Put every line from the one containing "Describe the element" down to the one containing "at that location." into a Markdown table with the columns Row and Line, skipping blank lines.

_TASK DATA_:

......

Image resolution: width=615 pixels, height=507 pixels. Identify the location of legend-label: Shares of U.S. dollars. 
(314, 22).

......

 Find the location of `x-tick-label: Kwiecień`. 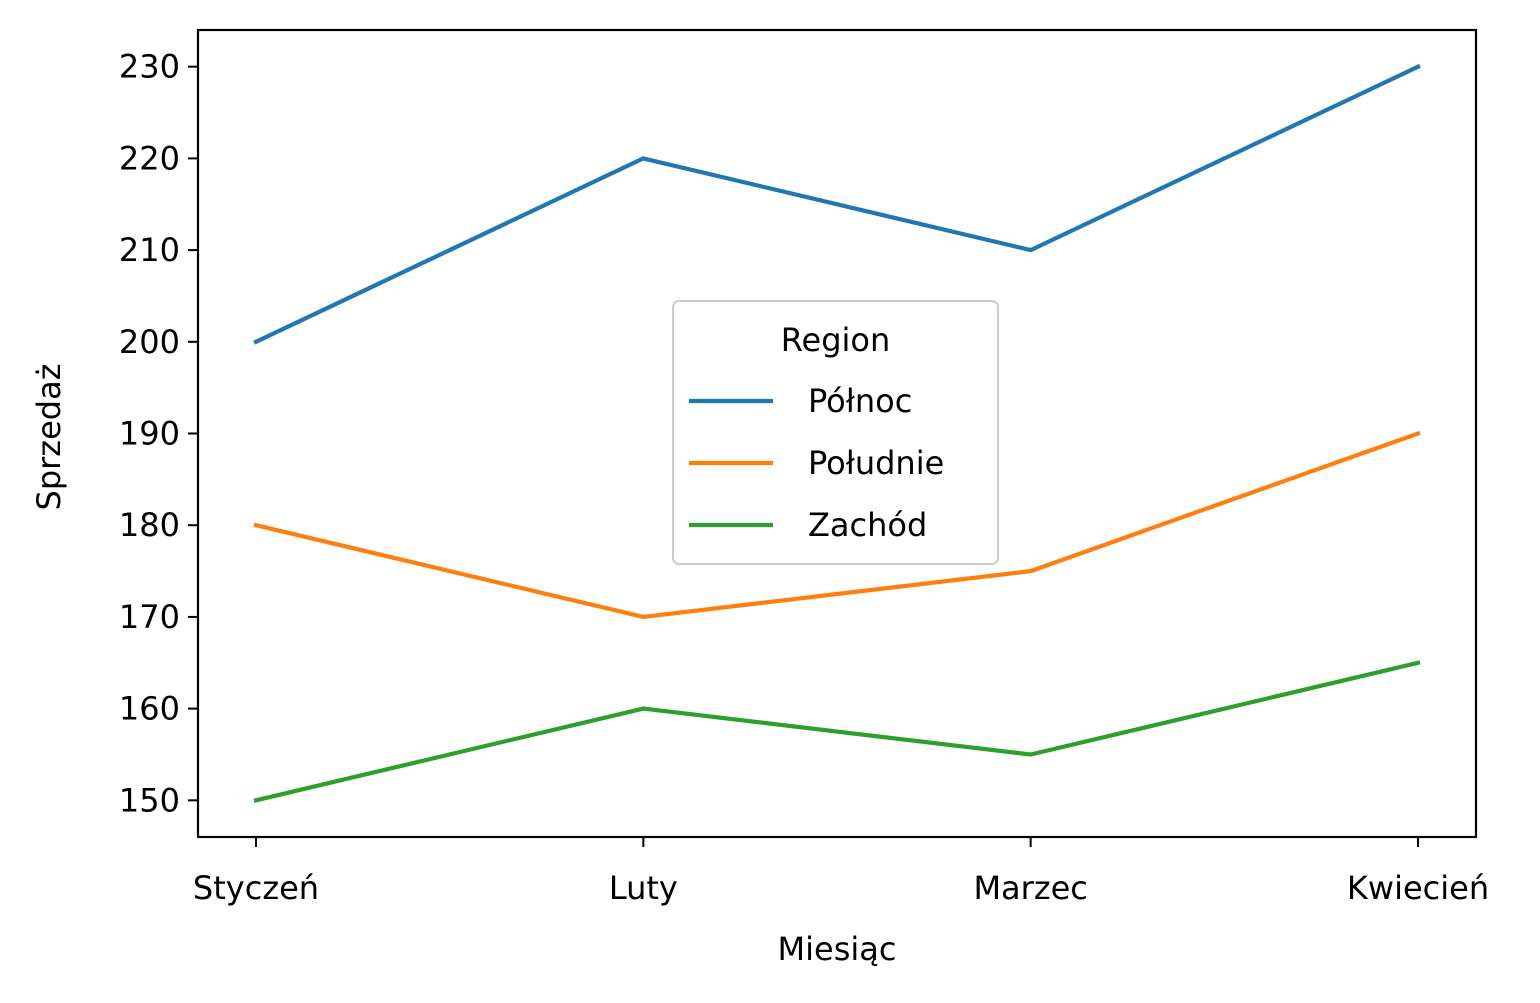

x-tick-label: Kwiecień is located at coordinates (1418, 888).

......

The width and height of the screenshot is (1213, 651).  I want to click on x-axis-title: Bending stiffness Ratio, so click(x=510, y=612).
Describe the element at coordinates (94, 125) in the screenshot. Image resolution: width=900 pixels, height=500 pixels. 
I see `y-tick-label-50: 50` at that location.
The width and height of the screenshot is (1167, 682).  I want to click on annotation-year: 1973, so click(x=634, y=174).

......

_ANSWER TO THE EXERCISE_:
| Row | Line |
|---|---|
| 1 | Describe the element at coordinates (94, 125) in the screenshot. Image resolution: width=900 pixels, height=500 pixels.  |
| 2 | I see `y-tick-label-50: 50` at that location. |